In Dandora, one of Nairobi’s most dangerous and notorious slums, gang rape is a common occurrence and authorities in Kenya are seemingly helpless in the face of the heinous crime.
Dennis Okari, investigative reporter for Kiss TV, brings the chilling report of how girls are abducted, tortured and raped for days in an area that is fast becoming the “rape capital of the city”, according to the reporter.
The locals in Dandora, home to one of the largest garbage piles in the East Africa country have a name for the common crime, calling it “kuchotwa”.
“Gang rape has become so normal, there is no telling where and when the perpetrators of this vicious crime will strike,” Okari said in his two-part report (WATCH BELOW).
During his investigation, he meets a rape victim who told of her harrowing two-day ordeal at the brutal hands of a rape gang. In parts of the slum community, the gang operates freely. They are called the “army” by locals and girls, like the victim seen in this report, are called “food for army”.
Her face is blurred so as to protect her identity. The young girl told the reporter of how she was raped by a group of young men between the ages of 14 and 16 who first beat her mercilessly.
Her cries for help were ignored by those in the area.
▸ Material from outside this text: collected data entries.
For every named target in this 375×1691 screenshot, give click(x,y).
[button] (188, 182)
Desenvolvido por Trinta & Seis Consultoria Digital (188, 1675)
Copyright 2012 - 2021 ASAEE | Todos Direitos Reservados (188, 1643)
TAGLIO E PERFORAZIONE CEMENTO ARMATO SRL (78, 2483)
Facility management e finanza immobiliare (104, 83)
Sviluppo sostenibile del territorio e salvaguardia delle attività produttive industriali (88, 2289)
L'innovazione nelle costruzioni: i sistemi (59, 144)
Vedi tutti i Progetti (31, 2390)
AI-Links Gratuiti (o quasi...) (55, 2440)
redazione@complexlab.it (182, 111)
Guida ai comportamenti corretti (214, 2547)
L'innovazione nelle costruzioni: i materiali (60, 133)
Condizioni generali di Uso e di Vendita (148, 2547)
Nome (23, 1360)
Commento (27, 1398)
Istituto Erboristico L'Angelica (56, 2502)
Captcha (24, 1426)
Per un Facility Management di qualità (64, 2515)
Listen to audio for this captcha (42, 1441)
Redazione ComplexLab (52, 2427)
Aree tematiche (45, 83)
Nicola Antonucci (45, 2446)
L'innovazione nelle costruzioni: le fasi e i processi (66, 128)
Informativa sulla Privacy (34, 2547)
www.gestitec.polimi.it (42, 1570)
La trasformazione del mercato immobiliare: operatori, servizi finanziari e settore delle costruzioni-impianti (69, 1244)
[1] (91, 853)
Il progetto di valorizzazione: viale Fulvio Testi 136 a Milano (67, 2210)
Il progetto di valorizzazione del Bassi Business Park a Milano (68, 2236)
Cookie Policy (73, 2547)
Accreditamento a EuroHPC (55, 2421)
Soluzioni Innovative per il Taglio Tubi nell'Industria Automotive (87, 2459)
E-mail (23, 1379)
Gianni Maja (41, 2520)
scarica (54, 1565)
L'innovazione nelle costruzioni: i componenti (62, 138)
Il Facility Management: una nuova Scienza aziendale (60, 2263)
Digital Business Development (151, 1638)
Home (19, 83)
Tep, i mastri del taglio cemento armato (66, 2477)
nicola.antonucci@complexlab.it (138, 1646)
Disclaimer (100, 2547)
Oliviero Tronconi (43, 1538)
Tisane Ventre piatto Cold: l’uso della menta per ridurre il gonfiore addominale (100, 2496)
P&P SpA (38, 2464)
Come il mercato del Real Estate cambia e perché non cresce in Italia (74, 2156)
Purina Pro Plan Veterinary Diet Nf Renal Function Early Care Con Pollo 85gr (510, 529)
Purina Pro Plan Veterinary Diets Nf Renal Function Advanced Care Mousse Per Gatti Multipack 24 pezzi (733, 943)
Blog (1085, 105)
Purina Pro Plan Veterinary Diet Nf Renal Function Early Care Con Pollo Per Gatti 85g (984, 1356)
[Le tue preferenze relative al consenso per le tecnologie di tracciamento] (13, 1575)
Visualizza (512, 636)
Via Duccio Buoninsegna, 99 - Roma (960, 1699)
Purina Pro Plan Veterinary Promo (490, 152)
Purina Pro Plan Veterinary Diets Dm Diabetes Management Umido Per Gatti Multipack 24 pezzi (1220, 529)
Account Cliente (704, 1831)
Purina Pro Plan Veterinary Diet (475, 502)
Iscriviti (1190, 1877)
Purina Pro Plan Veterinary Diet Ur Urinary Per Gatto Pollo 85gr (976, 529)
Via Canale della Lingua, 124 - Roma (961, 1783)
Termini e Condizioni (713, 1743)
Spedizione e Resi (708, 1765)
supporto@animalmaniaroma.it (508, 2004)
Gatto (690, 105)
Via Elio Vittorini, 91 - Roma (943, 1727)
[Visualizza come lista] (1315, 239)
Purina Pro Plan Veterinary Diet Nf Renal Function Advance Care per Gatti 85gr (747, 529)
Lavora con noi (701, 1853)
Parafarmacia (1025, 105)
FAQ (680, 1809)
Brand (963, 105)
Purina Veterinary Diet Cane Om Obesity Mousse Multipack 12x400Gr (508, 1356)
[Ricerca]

She said she was forced into an empty home and taken to a bed. When she refused to remove her clothing as ordered, one of the boys beat her up.
“For two days, my mother didn’t know where I was,” the young girl said.
“My friends from fortress (Fortress of Hope, an organisation that aids victims) found me and took me home. My mother beat me up, she didn’t understand.”
The reporter Okari says the Dandora neighbourhood is ideal for the gangs, explaining that the difficult terrain aids easy escape for them.
An elder in the community, Ali Mkasa, referred to the gang as “idle youth who rob people”.
Mkasa credits “a lot of empty houses and others under construction” for aiding the criminal gangs in Dandora.
He says the gang of mostly teens are “many and armed with crude weapons”.
Another victim, who tells her story to the reporter, is resigned to the fate of the community. She says: “They are used to raping girls”.
One particular gang rape case exposed just how helpless this community feels. Okari learns of a young girl who was gang raped by a group of 15 boys on several occasions and when authorities failed to come to her aid, she joined the same gang that raped her and is the only girl in their midst.
Monica Waithera, a local official in Dandora, confirmed that the girl had come to them for help, but said the victim’s mother was “not serious” about helping her child.
Waithera receives at least three reports of gang rape on a daily basis, but receives little help from the government.
Phylis Mbeke from the Fortress of Hope says she is glad more girls are speaking out about gang rape in Dandora. She says the biggest challenge still remains the unwillingness of many victims to speak out against their attackers and lack of tough laws by the Kenyan government.
The police, she adds, are also unwilling to go up against the gang rapists of Dandora.